One way to make the U-shape is to mount the copper plate on a vise between steel plates.
I already forgot the most important part of all: ANNEALING. Copper is made softer by heating to "red hot" and allowing to cool in the air or quenching in water. Copper is harden by hammering or working with it. So as often as you deem it necessary anneal the copper to soften it.
Clean up the inside surfaces with a file or grinder since after the second fold it will be much harder to get in there.
Then take it to the vise again and position it between steel plates so that you can hammer the second fold into a U-shape.
A jig or punch and die combo made for the purpose of making the U-shape will speed up the process.
I use a scrap piece of steel of the approximate width of the sword's nakago as a punch to make the inside curve into a square and then it goes for a test fit on the blade.
The notch for the mune machi will be filed or cut with a jewler's saw.
Then cut off the excess copper at the bottom.
Here is a look at what we've got so far.
Now comes the easiest part by far, it is called the MACHIGANE. Whoever invented this little contraption to make it all fit together should have been invited to test the sharpness of the edge of the sword for which that habaki was made. It will take me sometimes an hour or more of fooling around with this little copper piece to get the right fit.
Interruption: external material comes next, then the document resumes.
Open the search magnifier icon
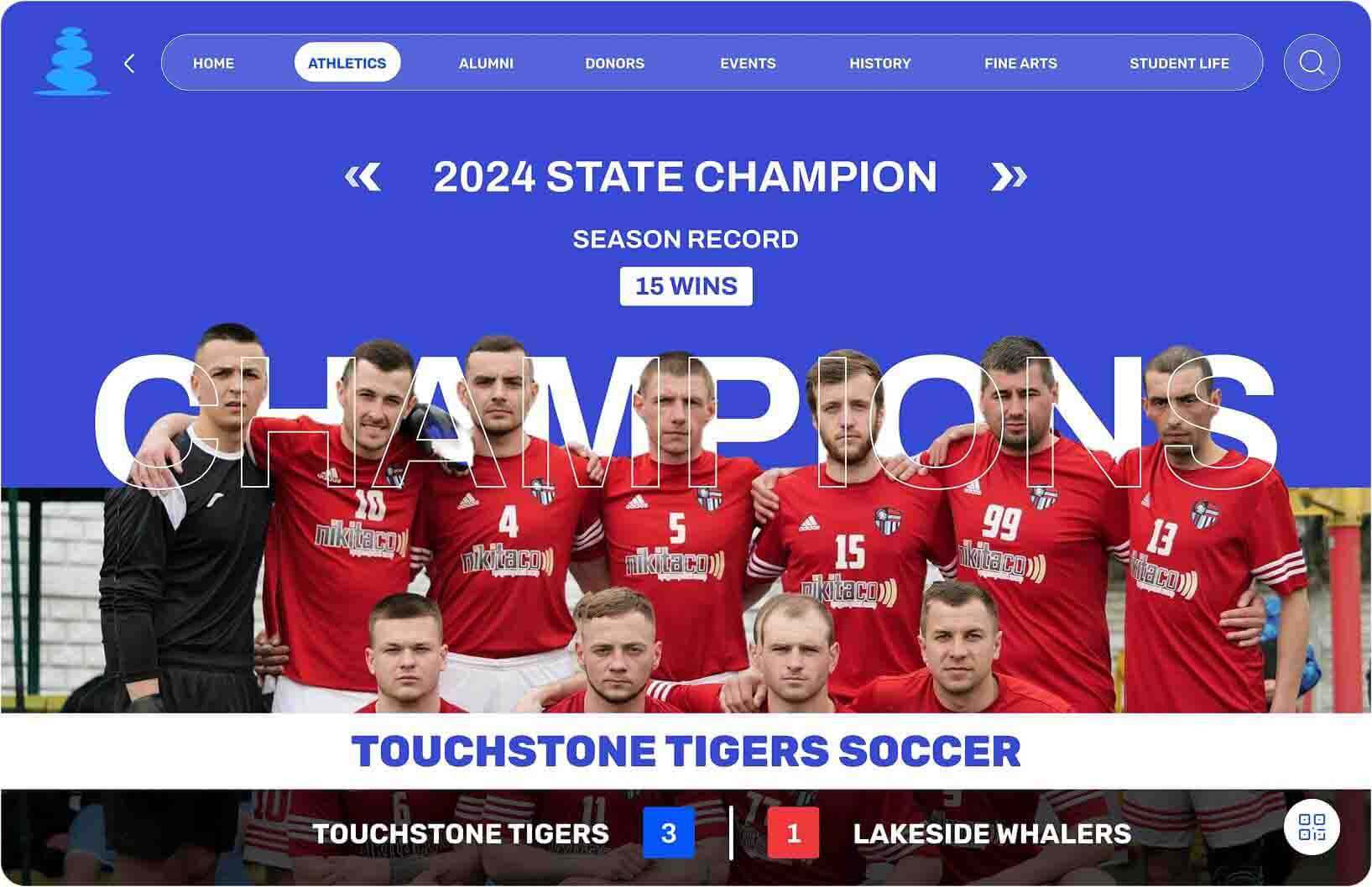 click(1312, 62)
When looking at this picture recently it occurred to me that I used to leave the habaki's walls very thick prior to soldering. These days the habaki I make are much closer to the final shape and thickness at this point in the process. That helps when is time to hard-soldering the habaki.
This is an old picture and shows the machigane to be "inside" the habaki walls. These days my machigane "sticks out" of the habaki at the bottom at the time of soldering. These little changes are natural adjustments that occur over time when I realize that things can be improved from my old ways. I am self-taught so practice makes for a better job over time, most of the time.
Let the habaki cool down in the air then pickle the flux and now we have a rough shaped habaki.
Start working on it with files or a grinder and get it closer to your final desired shape.
I sometimes use machinist marking ink and a pointer to trace the final contour.
Then it is time for more grinding, filing, sanding and detailing to get to the final product.
I use hard silver solder for making these fittings. The strength of the bond created by the hard silver solder seems necessary for pieces like these. Once the habaki or the fuchi or kashira is constructed using the techniques described above or variations of those techniques you can texture it or carve it or patinate it.